L'obiettivo dichiarato della Repubblica popolare cinese di invadere il Tibet nel 1950, a volte indicato come una re-annessione, era di liberare i tibetani da un sistema repressivo di feudalesimo e di migliorare lo sviluppo economico e l'istruzione nella regione. Il leader del Partito comunista cinese, Mao Zedong, si è anche schierato per ottenere benefici politici dalla comunità internazionale, come un riconoscimento di legittimità per il nuovo governo, rivendicando la regione senza alcuna visibile interferenza da parte di potenze o organizzazioni straniere . La re-annessione della regione ha avuto un significato simbolico per il Partito Comunista Cinese e ha contribuito ad estendere lo spirito di fiducia acquisito dopo la loro vittoria nella guerra civile combattuta contro i nazionalisti.
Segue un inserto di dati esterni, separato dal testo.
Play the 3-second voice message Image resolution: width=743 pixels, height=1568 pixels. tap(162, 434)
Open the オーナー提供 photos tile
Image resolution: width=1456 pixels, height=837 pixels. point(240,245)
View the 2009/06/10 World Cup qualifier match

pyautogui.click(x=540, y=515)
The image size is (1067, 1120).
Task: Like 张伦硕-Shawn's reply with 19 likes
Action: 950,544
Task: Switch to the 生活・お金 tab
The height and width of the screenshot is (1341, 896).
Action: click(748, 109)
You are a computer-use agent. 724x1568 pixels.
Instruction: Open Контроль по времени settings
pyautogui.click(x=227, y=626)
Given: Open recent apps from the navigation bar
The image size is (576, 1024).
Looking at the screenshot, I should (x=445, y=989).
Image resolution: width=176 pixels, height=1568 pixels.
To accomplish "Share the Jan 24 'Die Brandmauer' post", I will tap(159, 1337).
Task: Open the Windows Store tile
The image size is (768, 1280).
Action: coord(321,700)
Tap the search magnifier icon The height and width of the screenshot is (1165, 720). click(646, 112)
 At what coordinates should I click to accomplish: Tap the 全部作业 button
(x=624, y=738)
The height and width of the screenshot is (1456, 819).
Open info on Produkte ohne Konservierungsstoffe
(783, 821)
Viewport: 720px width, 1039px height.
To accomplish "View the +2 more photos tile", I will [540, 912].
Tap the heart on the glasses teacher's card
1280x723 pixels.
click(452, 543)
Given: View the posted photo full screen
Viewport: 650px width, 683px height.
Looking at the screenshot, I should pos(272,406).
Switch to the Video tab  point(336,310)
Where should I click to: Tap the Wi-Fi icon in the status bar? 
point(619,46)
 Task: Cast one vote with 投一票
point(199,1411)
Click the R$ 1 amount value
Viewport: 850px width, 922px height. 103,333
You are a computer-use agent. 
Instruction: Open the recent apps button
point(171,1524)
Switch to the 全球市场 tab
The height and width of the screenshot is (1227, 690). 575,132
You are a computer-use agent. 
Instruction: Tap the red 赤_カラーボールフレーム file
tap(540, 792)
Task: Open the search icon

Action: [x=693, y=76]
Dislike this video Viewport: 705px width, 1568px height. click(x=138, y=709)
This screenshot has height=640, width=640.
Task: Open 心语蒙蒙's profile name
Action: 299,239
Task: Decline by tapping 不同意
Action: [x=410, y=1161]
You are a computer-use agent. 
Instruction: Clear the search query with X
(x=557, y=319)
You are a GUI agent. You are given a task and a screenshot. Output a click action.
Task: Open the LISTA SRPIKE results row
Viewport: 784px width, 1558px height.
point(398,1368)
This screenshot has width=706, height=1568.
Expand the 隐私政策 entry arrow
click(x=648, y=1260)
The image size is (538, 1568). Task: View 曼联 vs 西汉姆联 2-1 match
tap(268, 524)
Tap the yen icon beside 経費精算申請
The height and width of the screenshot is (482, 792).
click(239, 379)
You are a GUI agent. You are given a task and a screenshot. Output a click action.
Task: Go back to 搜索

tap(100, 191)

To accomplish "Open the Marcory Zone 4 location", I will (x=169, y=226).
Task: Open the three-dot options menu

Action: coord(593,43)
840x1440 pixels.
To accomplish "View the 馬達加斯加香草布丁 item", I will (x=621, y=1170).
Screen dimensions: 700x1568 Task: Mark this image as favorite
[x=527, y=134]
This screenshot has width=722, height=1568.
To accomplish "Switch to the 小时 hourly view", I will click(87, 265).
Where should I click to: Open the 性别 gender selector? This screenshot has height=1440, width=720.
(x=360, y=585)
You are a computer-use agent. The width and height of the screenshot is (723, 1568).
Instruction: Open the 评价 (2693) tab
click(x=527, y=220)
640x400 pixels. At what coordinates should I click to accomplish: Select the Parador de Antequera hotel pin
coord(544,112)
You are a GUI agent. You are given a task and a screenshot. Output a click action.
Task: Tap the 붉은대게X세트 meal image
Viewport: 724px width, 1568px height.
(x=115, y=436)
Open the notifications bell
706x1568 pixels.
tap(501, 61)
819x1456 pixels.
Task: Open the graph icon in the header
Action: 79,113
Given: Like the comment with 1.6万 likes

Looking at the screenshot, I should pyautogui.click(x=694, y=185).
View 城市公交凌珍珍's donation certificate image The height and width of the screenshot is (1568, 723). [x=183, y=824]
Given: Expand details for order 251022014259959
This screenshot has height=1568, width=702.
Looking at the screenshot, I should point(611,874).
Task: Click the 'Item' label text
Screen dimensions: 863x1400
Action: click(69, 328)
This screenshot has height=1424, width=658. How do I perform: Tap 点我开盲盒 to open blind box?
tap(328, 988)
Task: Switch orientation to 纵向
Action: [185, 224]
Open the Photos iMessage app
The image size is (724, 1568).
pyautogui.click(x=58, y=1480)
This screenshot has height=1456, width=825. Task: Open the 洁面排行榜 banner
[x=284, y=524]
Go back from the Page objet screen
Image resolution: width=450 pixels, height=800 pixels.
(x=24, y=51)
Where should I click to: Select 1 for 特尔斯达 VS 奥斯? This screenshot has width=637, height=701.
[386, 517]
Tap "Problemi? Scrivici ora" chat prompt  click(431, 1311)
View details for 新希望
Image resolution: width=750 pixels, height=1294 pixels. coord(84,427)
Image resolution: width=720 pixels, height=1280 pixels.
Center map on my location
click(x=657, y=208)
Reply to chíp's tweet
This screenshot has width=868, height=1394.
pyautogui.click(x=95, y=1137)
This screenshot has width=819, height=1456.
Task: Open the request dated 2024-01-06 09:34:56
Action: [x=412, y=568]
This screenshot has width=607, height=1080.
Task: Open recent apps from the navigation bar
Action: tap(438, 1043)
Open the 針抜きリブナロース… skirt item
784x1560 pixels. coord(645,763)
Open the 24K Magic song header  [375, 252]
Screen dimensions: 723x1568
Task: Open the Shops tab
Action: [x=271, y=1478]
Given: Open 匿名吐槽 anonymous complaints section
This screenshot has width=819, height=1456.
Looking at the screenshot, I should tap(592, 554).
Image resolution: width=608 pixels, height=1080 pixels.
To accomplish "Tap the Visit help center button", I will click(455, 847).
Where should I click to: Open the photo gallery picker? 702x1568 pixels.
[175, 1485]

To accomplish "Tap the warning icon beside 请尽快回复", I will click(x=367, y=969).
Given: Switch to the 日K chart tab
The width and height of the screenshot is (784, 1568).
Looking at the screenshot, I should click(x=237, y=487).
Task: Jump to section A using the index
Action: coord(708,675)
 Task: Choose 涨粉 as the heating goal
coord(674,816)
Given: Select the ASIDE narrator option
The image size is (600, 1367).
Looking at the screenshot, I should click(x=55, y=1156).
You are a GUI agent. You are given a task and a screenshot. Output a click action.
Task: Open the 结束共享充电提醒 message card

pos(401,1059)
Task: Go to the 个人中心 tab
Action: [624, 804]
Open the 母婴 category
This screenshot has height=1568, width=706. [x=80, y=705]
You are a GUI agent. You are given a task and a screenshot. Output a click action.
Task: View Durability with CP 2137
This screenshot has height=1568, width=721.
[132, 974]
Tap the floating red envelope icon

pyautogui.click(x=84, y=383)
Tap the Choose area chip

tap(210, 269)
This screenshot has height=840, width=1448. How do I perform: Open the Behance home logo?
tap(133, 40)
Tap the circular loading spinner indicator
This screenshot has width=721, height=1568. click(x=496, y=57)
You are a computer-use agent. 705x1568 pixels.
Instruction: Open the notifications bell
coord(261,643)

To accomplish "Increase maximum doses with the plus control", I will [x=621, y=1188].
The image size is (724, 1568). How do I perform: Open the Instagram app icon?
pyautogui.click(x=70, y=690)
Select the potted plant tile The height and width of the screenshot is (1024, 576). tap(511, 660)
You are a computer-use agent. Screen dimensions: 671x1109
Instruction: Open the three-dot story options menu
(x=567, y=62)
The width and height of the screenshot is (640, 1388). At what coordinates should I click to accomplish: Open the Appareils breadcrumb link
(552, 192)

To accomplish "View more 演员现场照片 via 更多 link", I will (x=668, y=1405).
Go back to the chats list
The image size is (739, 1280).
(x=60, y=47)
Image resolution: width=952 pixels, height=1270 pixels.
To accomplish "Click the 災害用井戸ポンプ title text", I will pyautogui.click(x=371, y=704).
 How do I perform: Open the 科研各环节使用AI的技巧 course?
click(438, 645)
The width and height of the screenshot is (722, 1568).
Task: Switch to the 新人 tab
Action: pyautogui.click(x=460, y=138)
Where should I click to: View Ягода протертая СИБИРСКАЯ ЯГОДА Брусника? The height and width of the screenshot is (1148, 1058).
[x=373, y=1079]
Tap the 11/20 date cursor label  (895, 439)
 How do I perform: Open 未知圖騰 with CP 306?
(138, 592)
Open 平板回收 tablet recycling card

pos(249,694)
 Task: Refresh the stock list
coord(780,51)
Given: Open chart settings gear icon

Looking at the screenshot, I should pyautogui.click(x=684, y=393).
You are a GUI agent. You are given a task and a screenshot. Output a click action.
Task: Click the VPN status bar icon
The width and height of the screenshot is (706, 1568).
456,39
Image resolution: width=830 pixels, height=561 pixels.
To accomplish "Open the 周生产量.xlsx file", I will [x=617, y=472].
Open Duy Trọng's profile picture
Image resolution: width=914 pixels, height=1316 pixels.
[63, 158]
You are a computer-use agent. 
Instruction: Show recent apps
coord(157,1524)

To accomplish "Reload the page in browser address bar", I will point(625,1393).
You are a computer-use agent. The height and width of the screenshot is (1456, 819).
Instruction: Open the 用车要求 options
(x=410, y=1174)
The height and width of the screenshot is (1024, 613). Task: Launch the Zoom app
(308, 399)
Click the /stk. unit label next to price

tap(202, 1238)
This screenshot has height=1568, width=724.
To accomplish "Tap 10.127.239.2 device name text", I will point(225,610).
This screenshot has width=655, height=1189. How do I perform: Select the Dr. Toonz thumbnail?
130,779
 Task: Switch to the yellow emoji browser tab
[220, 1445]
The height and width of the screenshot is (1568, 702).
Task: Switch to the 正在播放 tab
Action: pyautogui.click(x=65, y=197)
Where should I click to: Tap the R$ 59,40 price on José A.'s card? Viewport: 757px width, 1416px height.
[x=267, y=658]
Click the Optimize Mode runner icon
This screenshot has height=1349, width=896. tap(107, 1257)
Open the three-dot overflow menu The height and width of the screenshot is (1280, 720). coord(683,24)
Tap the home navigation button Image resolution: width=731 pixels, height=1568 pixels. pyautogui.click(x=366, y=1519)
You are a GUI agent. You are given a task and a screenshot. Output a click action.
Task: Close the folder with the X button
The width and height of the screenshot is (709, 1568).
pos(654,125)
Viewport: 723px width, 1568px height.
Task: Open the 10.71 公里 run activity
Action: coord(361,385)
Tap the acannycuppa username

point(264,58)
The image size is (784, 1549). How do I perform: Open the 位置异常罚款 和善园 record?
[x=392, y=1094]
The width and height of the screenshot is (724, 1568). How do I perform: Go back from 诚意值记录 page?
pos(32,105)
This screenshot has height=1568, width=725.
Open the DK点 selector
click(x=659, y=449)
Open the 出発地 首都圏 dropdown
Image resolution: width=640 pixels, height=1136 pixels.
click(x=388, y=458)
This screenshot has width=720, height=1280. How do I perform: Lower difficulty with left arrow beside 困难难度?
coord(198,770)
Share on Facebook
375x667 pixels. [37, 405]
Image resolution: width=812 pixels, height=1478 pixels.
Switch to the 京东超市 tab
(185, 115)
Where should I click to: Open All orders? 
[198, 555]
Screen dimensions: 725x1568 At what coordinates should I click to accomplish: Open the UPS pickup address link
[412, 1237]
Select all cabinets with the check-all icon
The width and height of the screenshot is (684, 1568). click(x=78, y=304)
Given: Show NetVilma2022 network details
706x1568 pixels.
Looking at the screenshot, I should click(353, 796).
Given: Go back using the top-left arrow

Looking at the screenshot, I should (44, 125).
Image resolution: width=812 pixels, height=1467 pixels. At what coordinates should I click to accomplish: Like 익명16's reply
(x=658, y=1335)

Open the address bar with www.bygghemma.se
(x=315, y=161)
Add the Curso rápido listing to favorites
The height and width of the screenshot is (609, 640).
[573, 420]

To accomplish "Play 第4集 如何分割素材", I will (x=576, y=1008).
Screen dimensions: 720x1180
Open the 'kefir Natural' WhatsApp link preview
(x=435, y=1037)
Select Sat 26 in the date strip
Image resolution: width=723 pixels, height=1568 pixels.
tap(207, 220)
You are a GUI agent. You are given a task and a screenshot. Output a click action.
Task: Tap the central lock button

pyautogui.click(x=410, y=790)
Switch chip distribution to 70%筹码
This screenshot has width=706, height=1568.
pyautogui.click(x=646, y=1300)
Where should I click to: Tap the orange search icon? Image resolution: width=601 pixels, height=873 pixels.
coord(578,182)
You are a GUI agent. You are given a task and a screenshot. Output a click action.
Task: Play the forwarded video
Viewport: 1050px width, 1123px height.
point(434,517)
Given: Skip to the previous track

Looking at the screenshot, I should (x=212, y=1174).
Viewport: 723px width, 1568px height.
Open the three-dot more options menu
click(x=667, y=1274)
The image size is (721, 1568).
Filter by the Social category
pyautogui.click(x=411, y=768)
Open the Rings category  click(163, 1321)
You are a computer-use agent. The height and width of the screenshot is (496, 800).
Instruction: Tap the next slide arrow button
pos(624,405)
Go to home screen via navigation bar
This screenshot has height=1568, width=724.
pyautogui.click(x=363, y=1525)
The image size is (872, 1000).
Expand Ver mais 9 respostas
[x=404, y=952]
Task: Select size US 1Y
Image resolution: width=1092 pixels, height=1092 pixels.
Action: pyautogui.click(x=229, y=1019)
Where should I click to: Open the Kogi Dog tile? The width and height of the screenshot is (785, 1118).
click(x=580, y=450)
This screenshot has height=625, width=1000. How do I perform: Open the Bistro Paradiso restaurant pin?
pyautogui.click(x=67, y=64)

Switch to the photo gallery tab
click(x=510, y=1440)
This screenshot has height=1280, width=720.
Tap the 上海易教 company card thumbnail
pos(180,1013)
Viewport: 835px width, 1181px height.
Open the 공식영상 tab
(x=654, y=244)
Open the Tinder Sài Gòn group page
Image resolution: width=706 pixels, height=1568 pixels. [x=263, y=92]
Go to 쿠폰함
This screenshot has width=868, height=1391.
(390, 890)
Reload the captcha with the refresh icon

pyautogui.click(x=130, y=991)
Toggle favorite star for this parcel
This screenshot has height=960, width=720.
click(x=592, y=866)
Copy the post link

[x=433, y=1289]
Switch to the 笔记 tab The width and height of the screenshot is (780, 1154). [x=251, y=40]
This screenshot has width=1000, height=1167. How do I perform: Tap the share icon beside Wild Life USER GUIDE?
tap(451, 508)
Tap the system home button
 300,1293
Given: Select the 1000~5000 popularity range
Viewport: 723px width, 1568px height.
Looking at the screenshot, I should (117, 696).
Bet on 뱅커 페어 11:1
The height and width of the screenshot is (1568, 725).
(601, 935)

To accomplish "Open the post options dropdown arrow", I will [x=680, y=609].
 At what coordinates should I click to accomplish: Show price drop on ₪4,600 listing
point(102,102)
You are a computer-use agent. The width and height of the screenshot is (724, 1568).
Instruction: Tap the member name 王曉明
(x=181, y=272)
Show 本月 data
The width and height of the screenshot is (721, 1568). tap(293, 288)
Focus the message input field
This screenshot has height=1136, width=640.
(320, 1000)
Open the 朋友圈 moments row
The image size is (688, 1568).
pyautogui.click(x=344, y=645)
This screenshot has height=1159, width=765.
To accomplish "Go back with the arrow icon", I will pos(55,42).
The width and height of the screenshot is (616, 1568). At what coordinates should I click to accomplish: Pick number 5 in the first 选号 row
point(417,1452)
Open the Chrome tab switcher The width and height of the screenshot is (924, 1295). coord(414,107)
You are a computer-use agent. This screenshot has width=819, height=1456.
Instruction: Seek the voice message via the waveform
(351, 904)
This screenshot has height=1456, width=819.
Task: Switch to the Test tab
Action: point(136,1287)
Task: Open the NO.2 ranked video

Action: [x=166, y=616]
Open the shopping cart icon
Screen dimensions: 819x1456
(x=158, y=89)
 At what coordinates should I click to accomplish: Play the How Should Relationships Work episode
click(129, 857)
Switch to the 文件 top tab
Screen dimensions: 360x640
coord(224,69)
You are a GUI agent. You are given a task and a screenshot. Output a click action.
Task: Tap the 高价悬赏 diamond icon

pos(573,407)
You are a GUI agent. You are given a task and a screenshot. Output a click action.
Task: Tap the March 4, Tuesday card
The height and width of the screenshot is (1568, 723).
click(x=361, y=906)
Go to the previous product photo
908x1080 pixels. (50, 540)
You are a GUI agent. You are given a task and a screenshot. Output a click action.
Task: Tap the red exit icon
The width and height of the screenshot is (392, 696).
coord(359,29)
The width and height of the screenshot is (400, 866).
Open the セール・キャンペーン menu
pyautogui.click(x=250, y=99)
L'invasione è stata preceduta da una rottura dei negoziati tra il governo indipendente di fatto del Tibet e la nuova Repubblica popolare cinese. Il rappresentante di Mao ai colloqui ha comunicato la proposta che il Tibet sia considerato come una regione all'interno della Cina con il P.R.C. mantenere la responsabilità per il commercio e le relazioni estere della regione oltre a fornire difesa. L'implicazione era che il rifiuto della proposta avrebbe comportato la liberazione della regione da parte delle forze militari cinesi o dell'Esercito popolare di liberazione. La posizione tibetana era quella di mantenere il rapporto più antico in cui la Cina ha svolto il ruolo di protettore e, se necessario, un protettore. I tibetani non hanno visto la necessità che truppe cinesi stazionassero nella regione a meno che non fossero state richieste in risposta a una minaccia da parte di un invasore straniero.
I tibetani hanno continuato a rifiutare di accettare la proposta cinese e hanno cercato sostegno straniero. Durante i negoziati in stallo, l'Esercito popolare di liberazione alla fine ha attraversato il fiume Jinsha e circondato le forze di difesa tibetane in minoranza numerica, dando effettivamente il controllo della Cina sulla regione.